Can TikTok Filters Help You Do Makeup?
Filters have been a hotly contested point of discussion in recent years due to their ability to alter (or even rate) one’s appearance in photos and videos. But content creator Grace Choi is attempting to flip the word’s tainted reputation on its back with her TikTok filters.
Unlike the filters that promise to adjust your features to your liking, Choi says that her versions are meant to help you put on makeup by serving as “a personalized stencil for every viewer, [telling] them exactly where to place products on their face to achieve [the] desired result.” In other words, they’re designed to make putting on makeup a breeze.
One of Choi’s filters that have resonated with TikTokers is her one for contouring, which she claims can help one achieve “perfect cheekbones.” She demonstrates how the filter works in a two-minute video that she posted on February 27. Prior to the filter appearing on her face, Choi places dots of highlighter onto the high points of her cheekbones, noting that this is the priming step before going in with cream contour.
After she blends the highlighter in with a makeup sponge, the filter suddenly emerges on Choi’s face. It’s basically a collection of pink-dotted lines that meet in the middle of the face and extend outward, but the areas highlighted in blue are where Choi says that the contour should be placed.
In turn, users of this filter will be able to create that chiseled “V-line shape” along the cheekbones. At the end of the video, she suggests repeating the process a second time if you’d like “to deepen the contour.”
Even though Choi’s intentions with this filter are to purely help others in their pursuit of carefully contoured cheekbones, makeup artist Suzy Gerstein isn’t too keen on the idea of using filters when applying makeup.

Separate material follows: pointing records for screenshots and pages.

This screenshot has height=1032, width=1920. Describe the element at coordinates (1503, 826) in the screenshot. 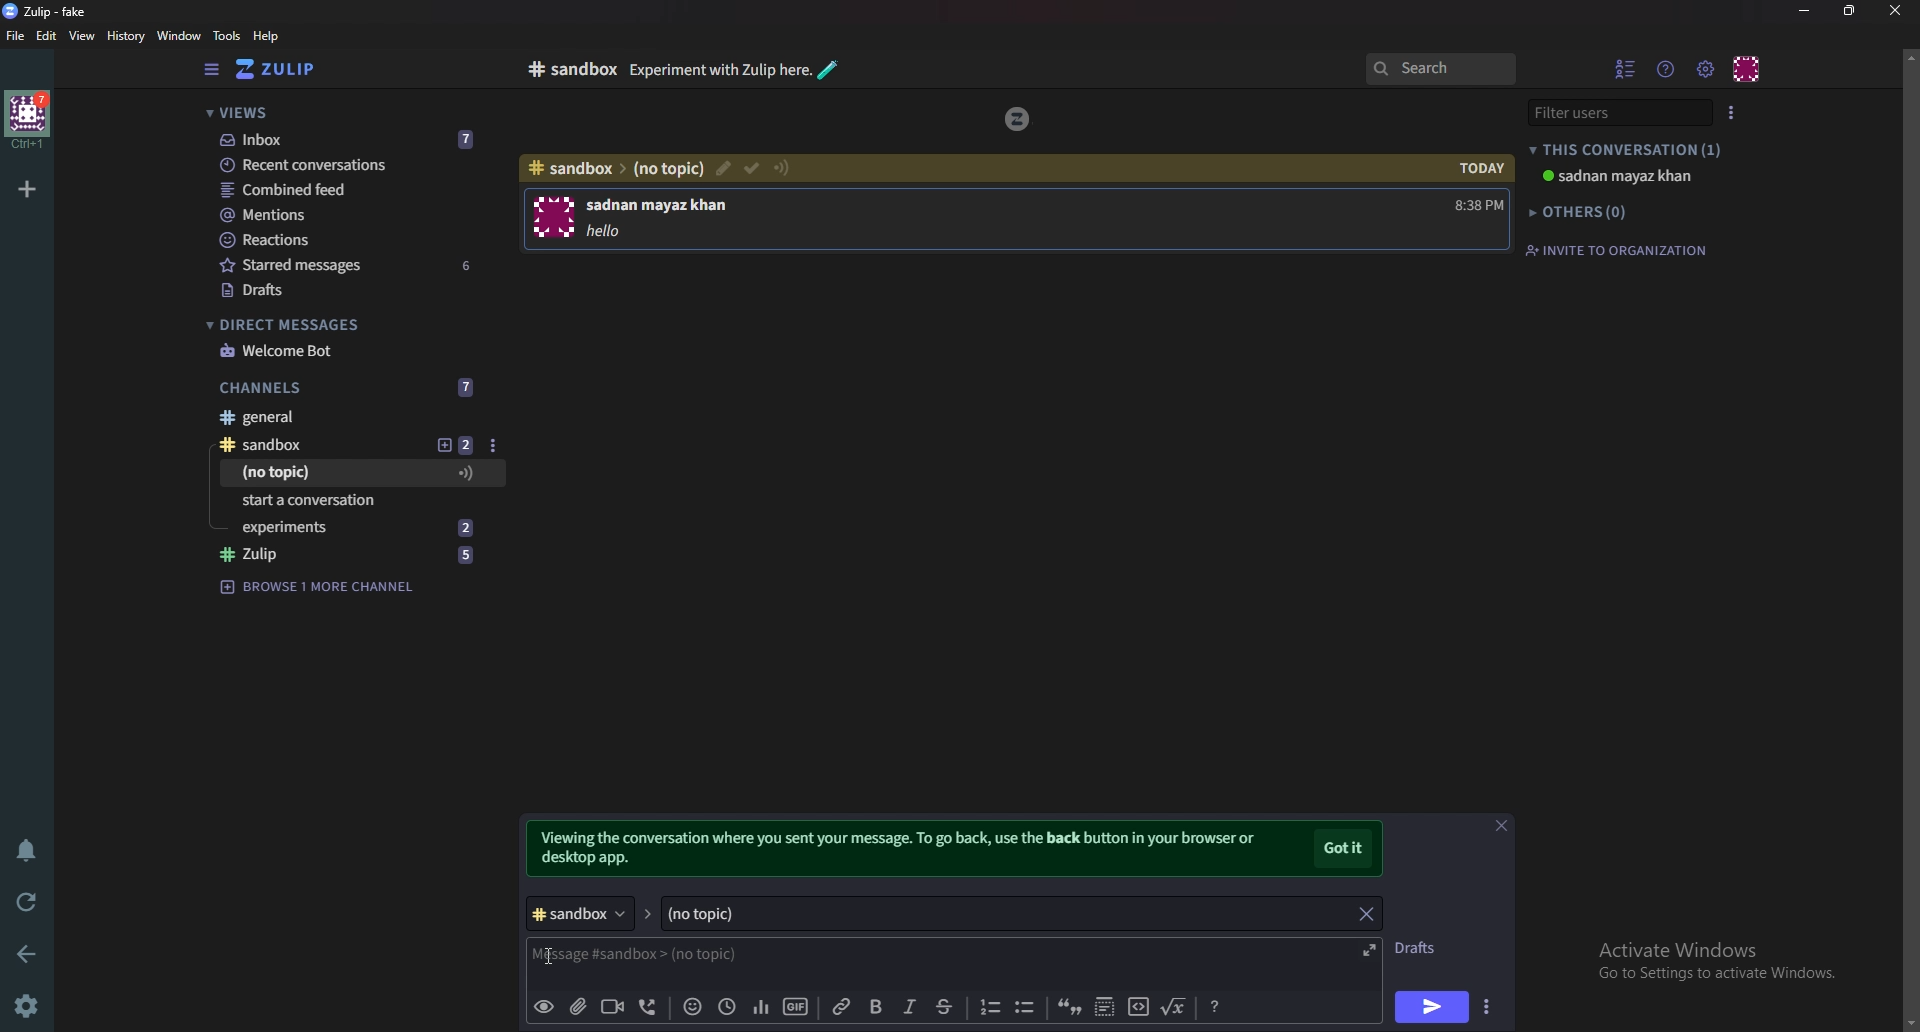

I see `close message` at that location.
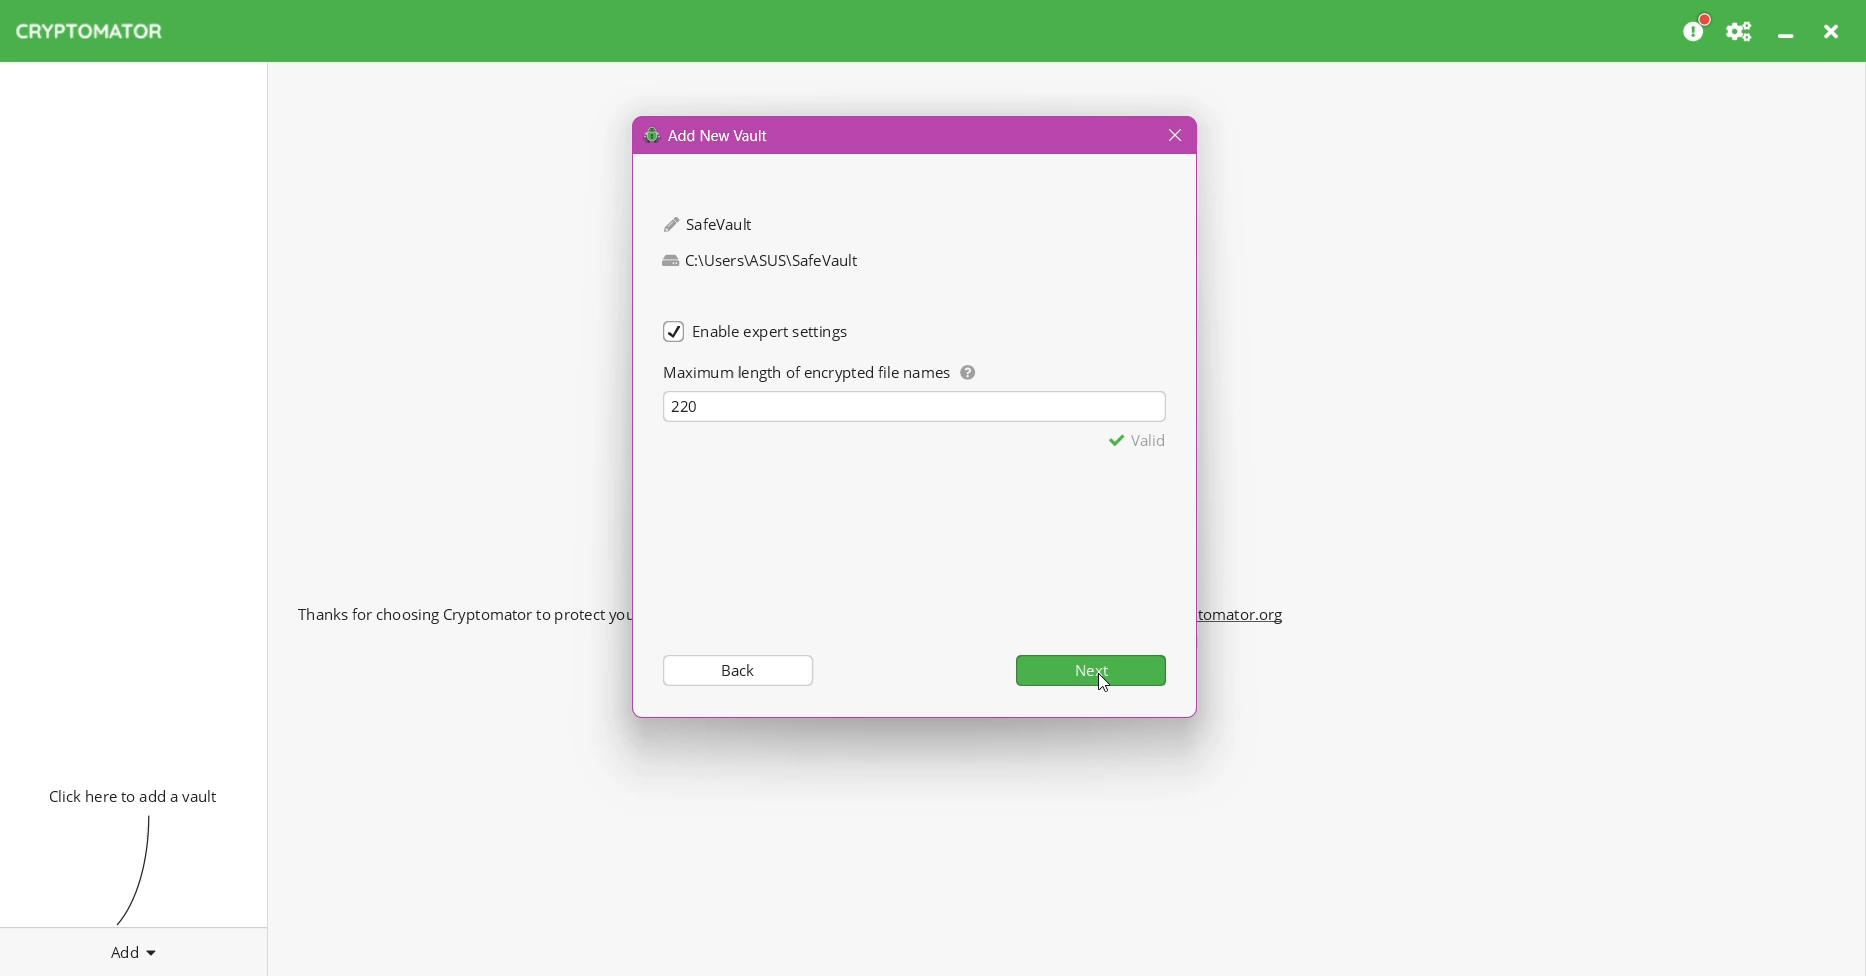 The height and width of the screenshot is (976, 1866). What do you see at coordinates (1741, 31) in the screenshot?
I see `Preferences` at bounding box center [1741, 31].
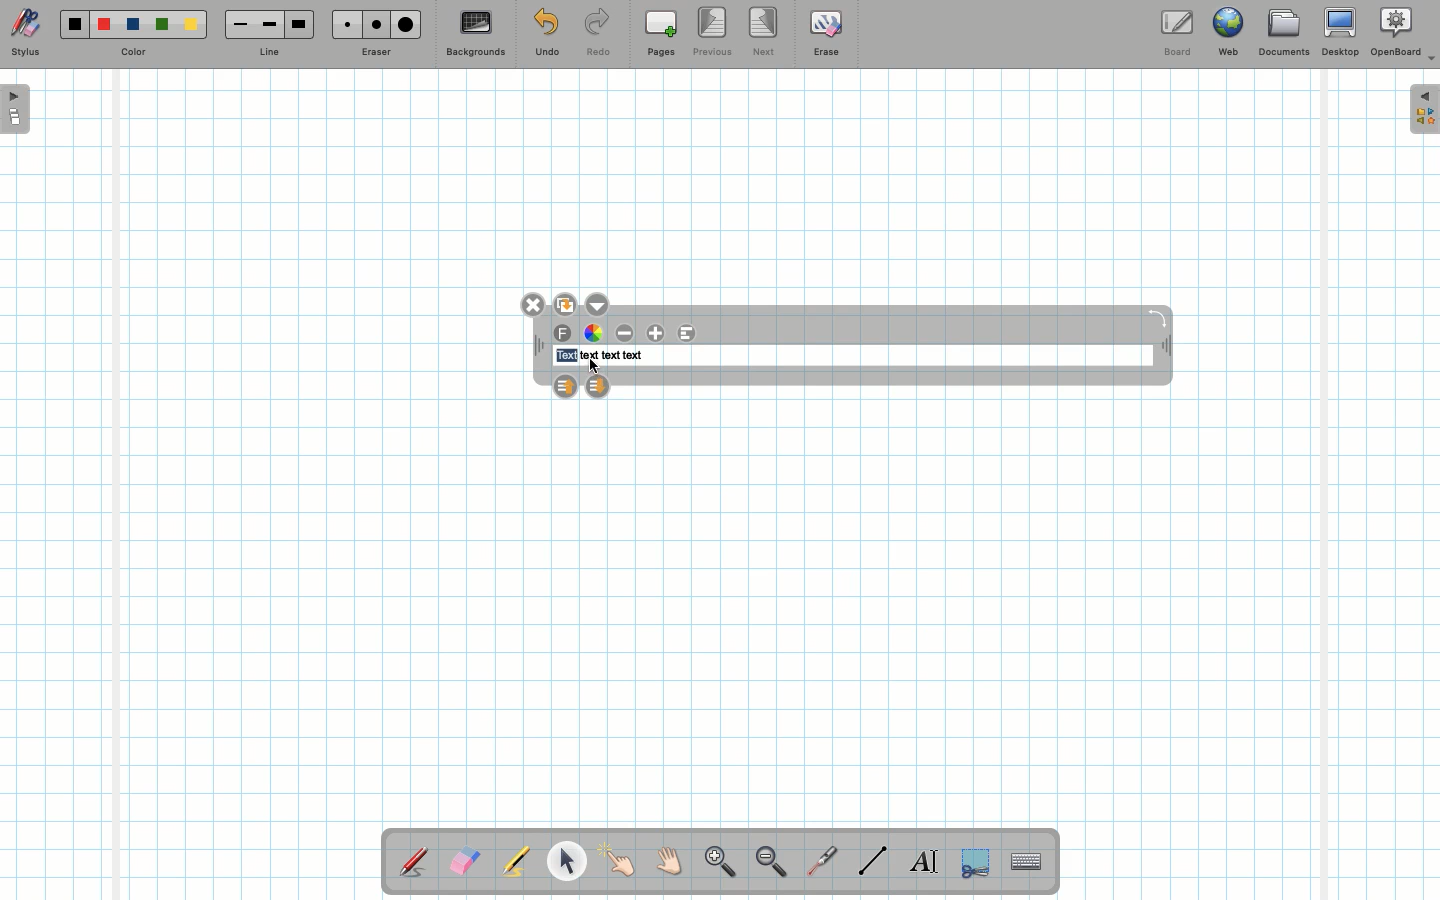 Image resolution: width=1440 pixels, height=900 pixels. Describe the element at coordinates (1176, 33) in the screenshot. I see `Board` at that location.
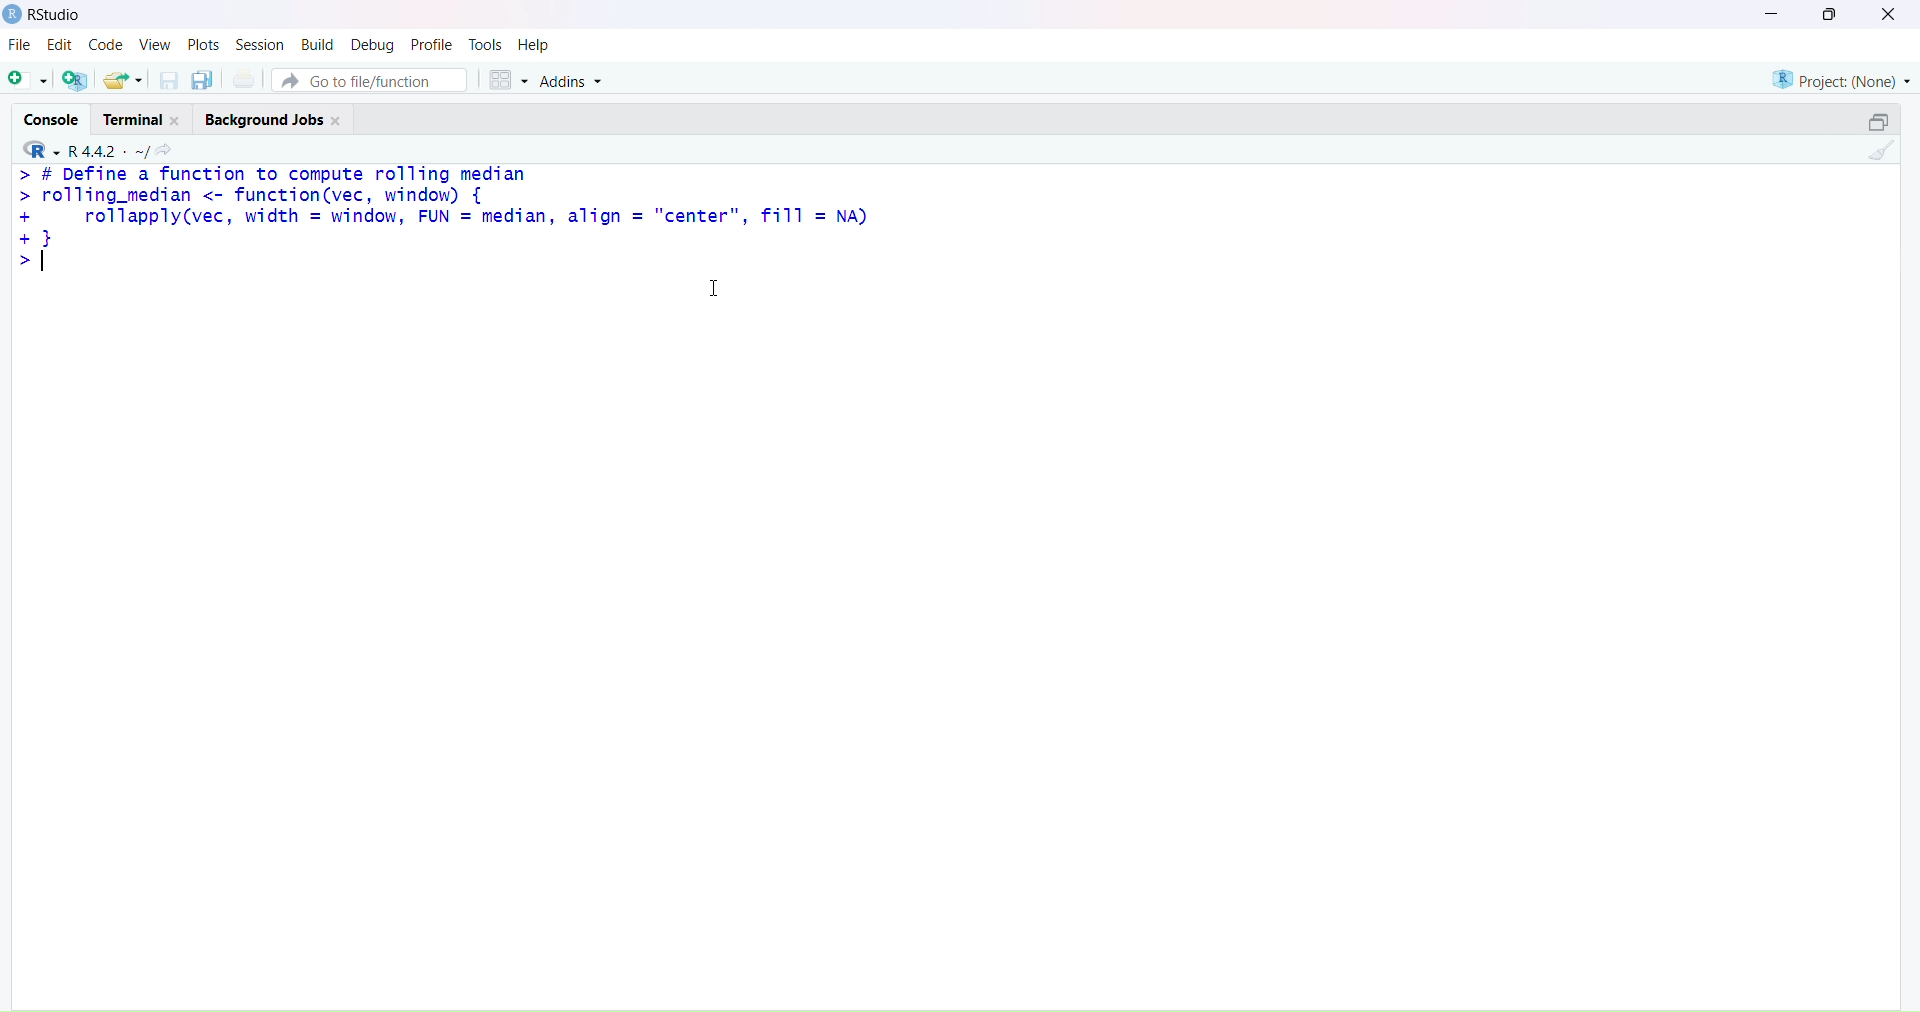 The height and width of the screenshot is (1012, 1920). Describe the element at coordinates (372, 81) in the screenshot. I see `go to file/function` at that location.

“Makeup should be adornment and celebration of style, mood, creativity rather than adherence to a rigid formula of perceived standards of beauty,” Gerstein explains. She adds that “young women,” in particular, are already up against a lot of “pressure” to look a certain way — pressure that comes both from internal and external sources. However, Gerstein does commend Choi for her blending technique and her contour placement. “If she wants to use a filter for that, more power to her,” she says. “I am impressed with her ingenuity.”